From Harvard Gazette:
For decades, Radcliffe’s Schlesinger Library has been the nation’s leading repository for a range of primary-source materials documenting the lives and legacies of women in America. Its collections are crammed with letters and posters, journals and photographs — the physical records of an individual, a family, a social action, a political campaign.
Today, newer collections often arrive with hard disks and thumb drives; “papers” now include emails. But until recently, social media had not figured largely. Then came a cultural moment that shook the nation and helped transform the way the library collects and curates material in a communications age when hashtags can muster millions and tweets are commentary, conversation, and official declaration.
“The discussions of how we would be accountable for collecting this movement began almost immediately because of our long history of collecting materials that document gender and labor organizing,” said Jane Kamensky, the Schlesinger’s Pforzheimer Foundation Director and Jonathan Trumbull Professor of American History.

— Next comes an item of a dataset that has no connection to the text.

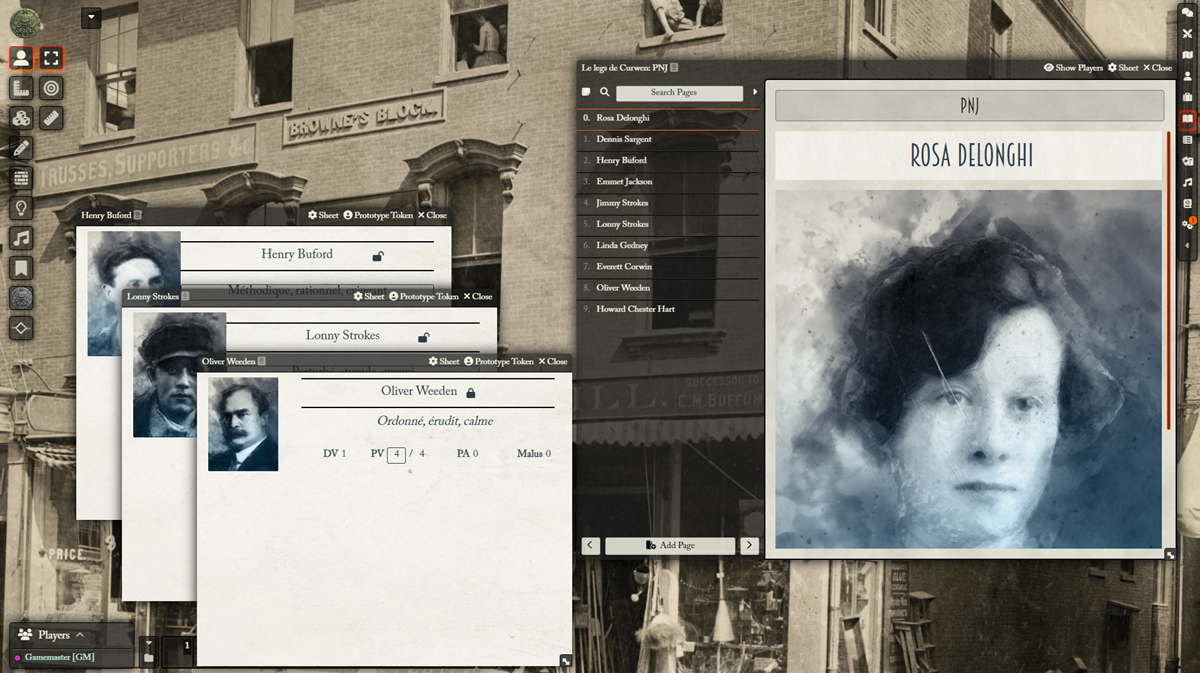
Task: Open the Tile Controls cubes tool
Action: pyautogui.click(x=21, y=118)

But the librarians were confronted with the novel question of how to gather and preserve material related to a movement that was born and partly still exists in a virtual world. Their answer: Gather websites, tweets, online articles, and other electronic material related to the topic in a publicly accessible digital archive.
“There was no clear individual to whom we could reach out to acquire the #MeToo collection, so we knew we would have to work differently to document the movement, and that we were really going to have to create the collection.